▼
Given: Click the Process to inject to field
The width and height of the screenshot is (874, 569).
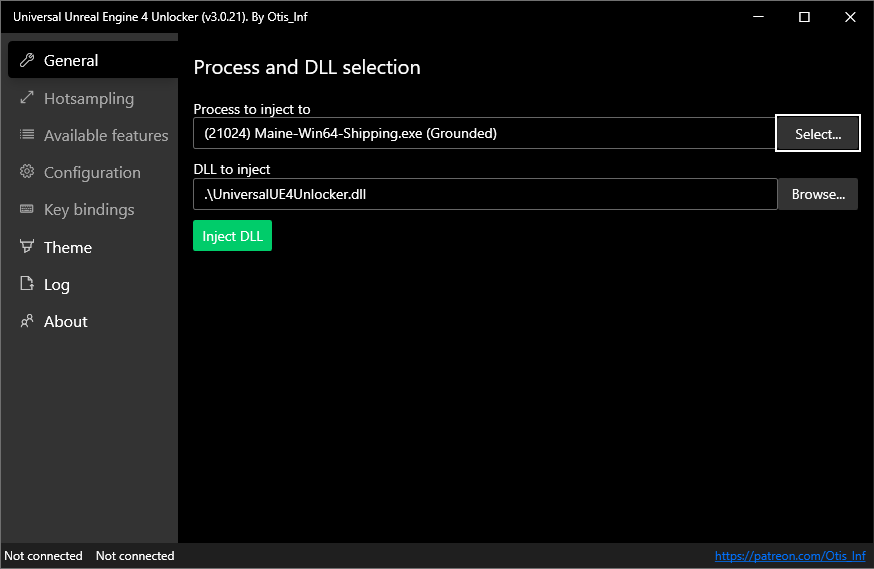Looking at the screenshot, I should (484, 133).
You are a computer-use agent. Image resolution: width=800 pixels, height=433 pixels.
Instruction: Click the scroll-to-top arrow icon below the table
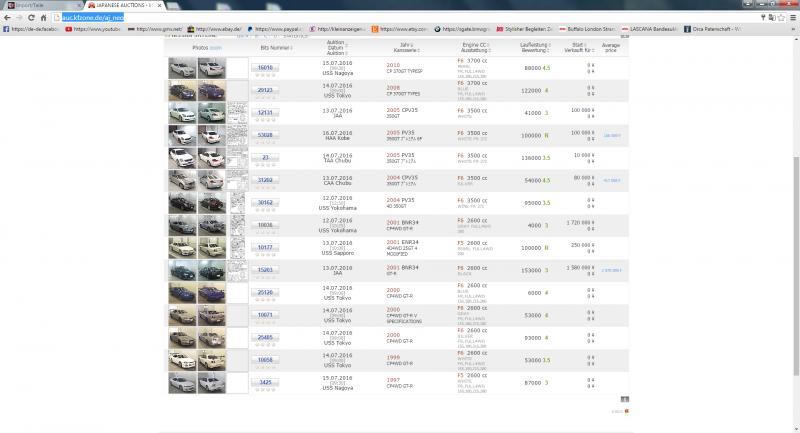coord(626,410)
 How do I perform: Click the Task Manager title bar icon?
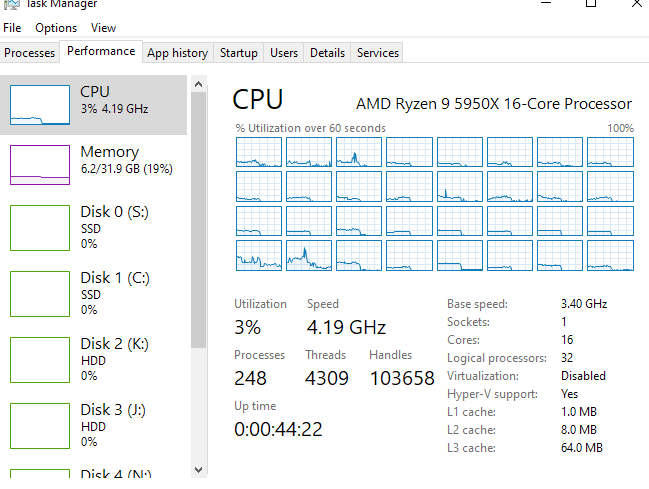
▲
* **EXERCISE PROMPT**:
Copy out all of the records above word for word, leaving out the pictures.

* **ANSWER TO THE EXERCISE**:
Given: Click the Process to inject to field
The width and height of the screenshot is (874, 569).
Looking at the screenshot, I should (484, 133).
You are a computer-use agent. Image resolution: width=800 pixels, height=433 pixels.
Instruction: Click the scroll-to-top arrow icon below the table
coord(626,410)
 How do I perform: Click the Task Manager title bar icon?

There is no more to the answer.